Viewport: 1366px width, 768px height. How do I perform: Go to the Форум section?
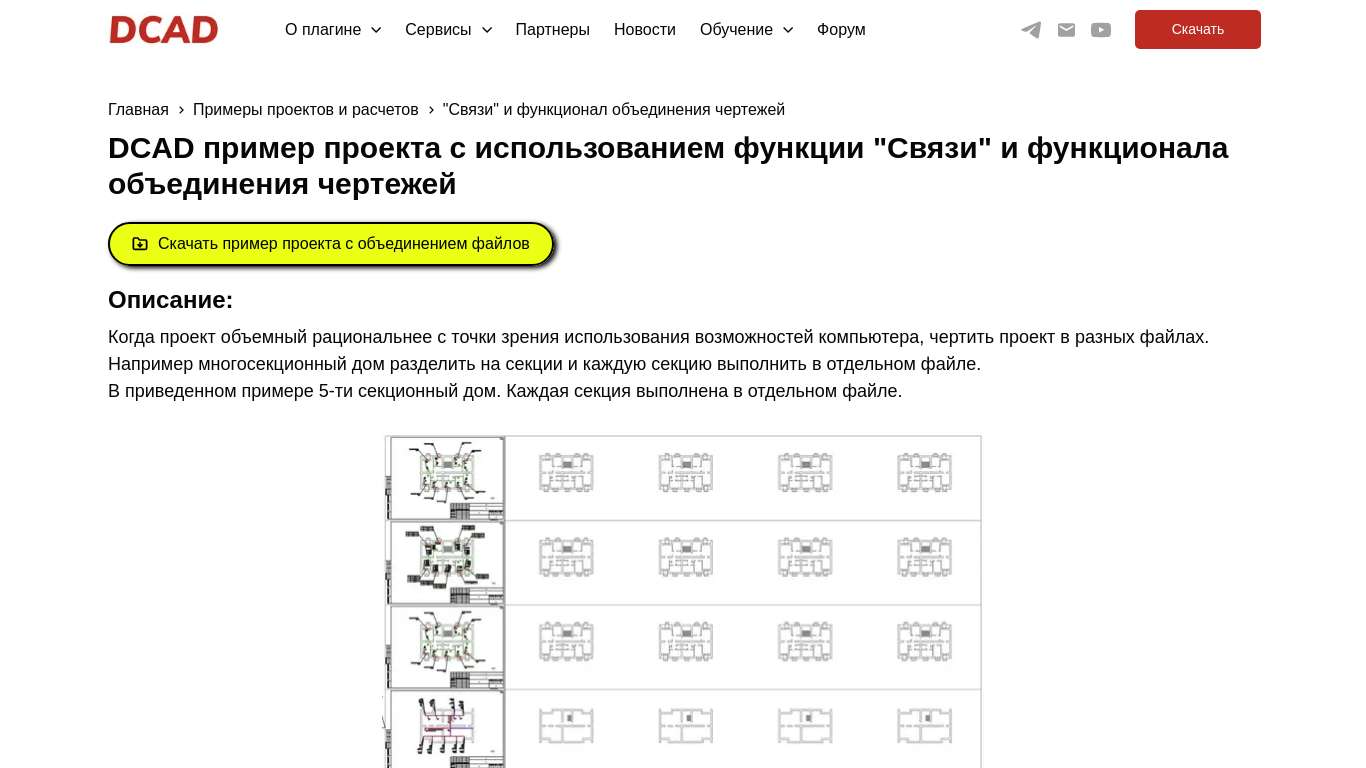[x=841, y=30]
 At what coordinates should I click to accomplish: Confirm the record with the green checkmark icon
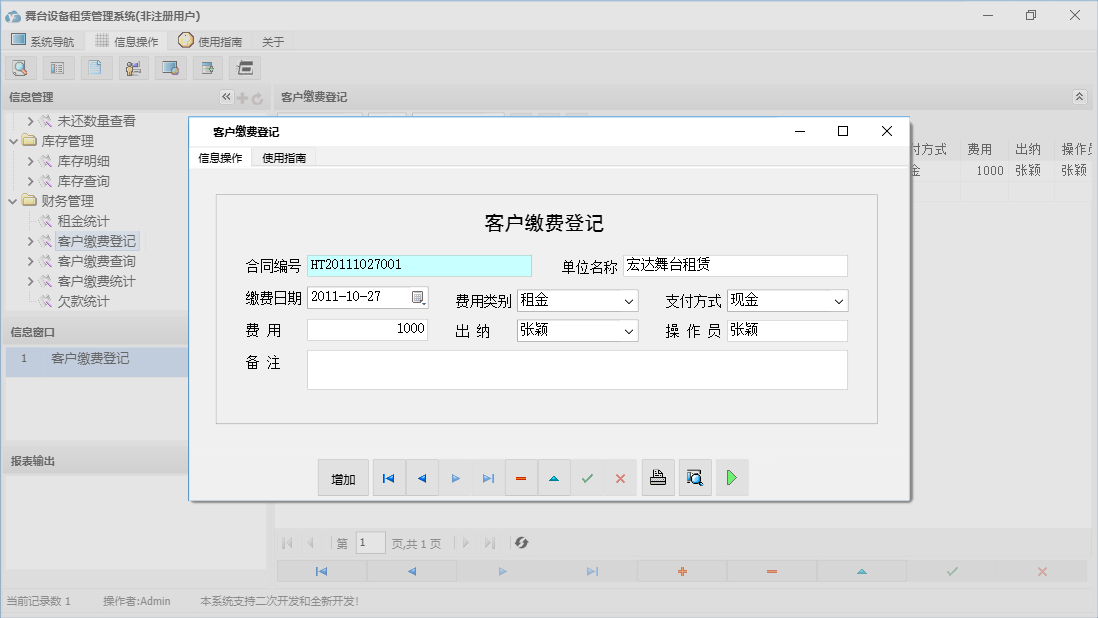point(587,477)
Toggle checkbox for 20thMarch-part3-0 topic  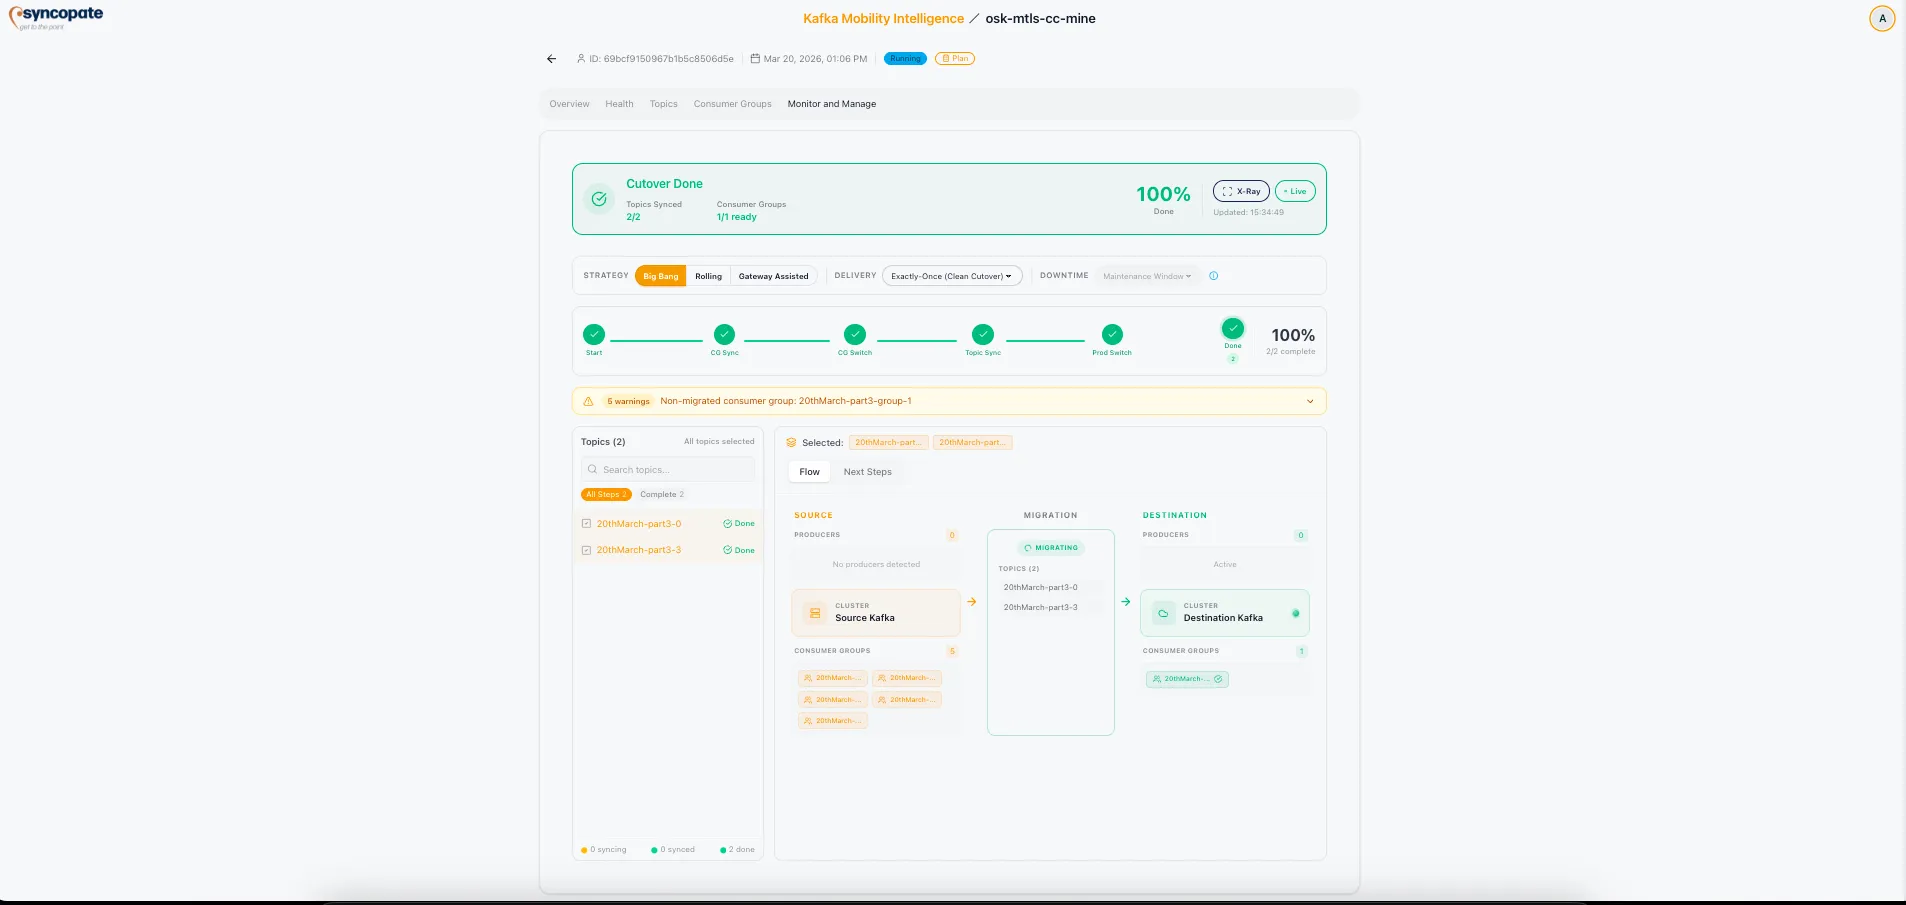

-*-

- [What you have to do]:
Format the records above as a JSON list of strings, one string per line, skipping blank lines and leaving out the pictures.

- [Full solution]:
[
  "Viewport: 1366px width, 768px height. How do I perform: Go to the Форум section?",
  "[x=841, y=30]",
  " At what coordinates should I click to accomplish: Confirm the record with the green checkmark icon",
  "point(587,477)",
  "Toggle checkbox for 20thMarch-part3-0 topic  "
]